Other Vegan Peanut Butter Treats to Try:
- Peanut Butter Protein Balls
- Vegan Chocolate Peanut Butter Cups
- Vegan Chocolate Rice Crispy Treats (with peanut butter!)
- Vegan Snickers Bars
- 1 cup peanut butter
- 1.5 tbsp flaxseed meal
- 1/4 cup water
- 1/3 cup stevia or monk fruit (can sub for 1/2 cup sugar if not keto)
- 1.5 cups almond flour
- 1/2 tsp salt
- 2 tsp baking powder
- 1 tsp vanilla extract
- 1/2 cup roasted peanuts
- 1/4 cup coconut oil
- Pre-heat oven to 325 F/160 C. Line a baking tray with baking paper, or a non-stick baking mat.
- Mix flaxseed meal with 2 tbsp water and let it sit for 5 minutes, until jelly-like.
- Place peanut butter, monk fruit, coconut oil, vanilla extract, salt, baking powder and your flaxseed 'egg' in a medium bowl. Stir to combine.

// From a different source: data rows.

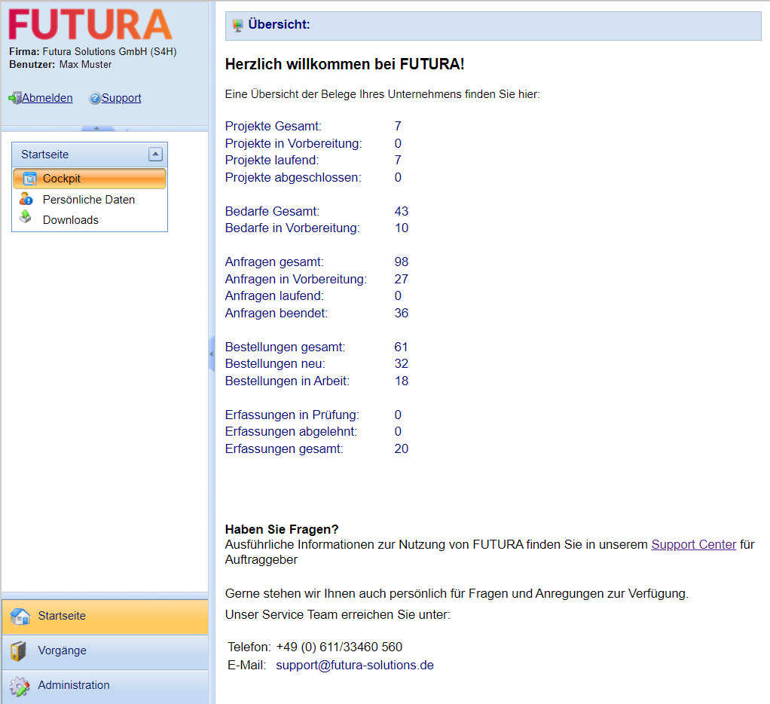Screen dimensions: 770x704
Task: Click the Startseite house icon
Action: (x=20, y=617)
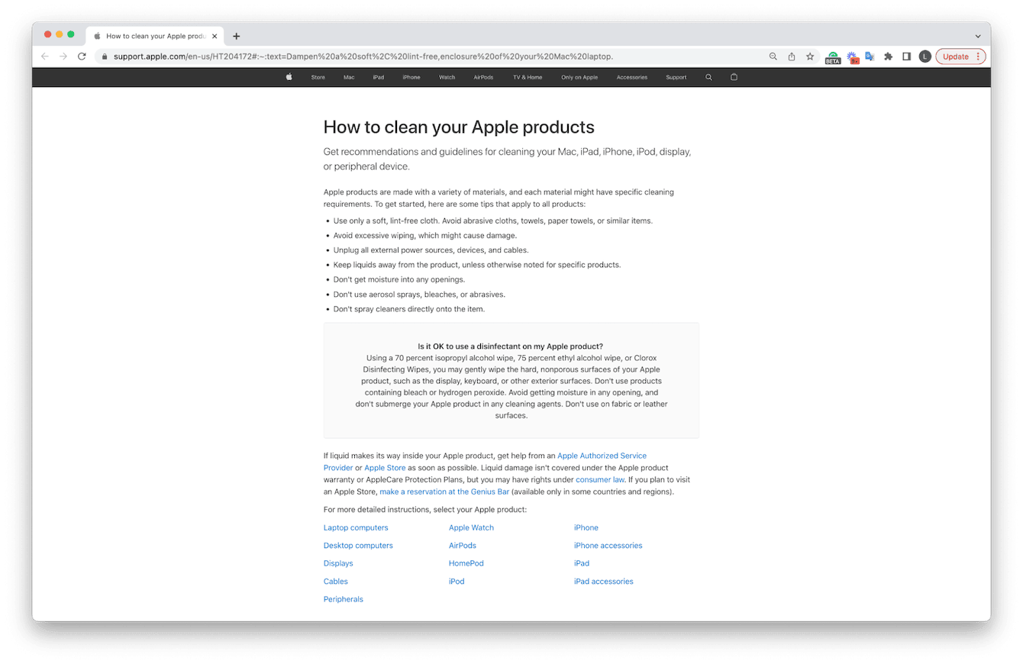This screenshot has width=1023, height=664.
Task: Open the page share icon in the address bar
Action: coord(791,56)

- Add almond flour and stir again.
- Fold in chopped peanuts and stir one more time.
- Using your hands, roll the cookie dough into 15-18 cookies. You can then use your fingers or a fork to press them lightly onto the tray. The cookies will grow so place them apart (you may need to use an extra tray to cook all 18 cookies).
- Bake them for 10 minutes if you’d like them to be soft in the middle, or, if you prefer more crunchy cookies bake them up to 15 minutes or until they are golden brown on the edges.
- Let them cool completely before transferring onto a plate.
- Store them in an airtight container for up to 1 week.
The cookies will remain soft until completely cooled, but don't think that means they're not cooked properly, that's just what almond flour does. Be careful to not overcook them.
Nutrition Information:Yield: 18 Serving Size: 1
Amount Per Serving: Calories: 198Total Fat: 17gSaturated Fat: 5gTrans Fat: 0gUnsaturated Fat: 11gCholesterol: 0mgSodium: 204mgCarbohydrates: 12gFiber: 3gSugar: 2gProtein: 6g
Nutrition information should be considered as an estimation only.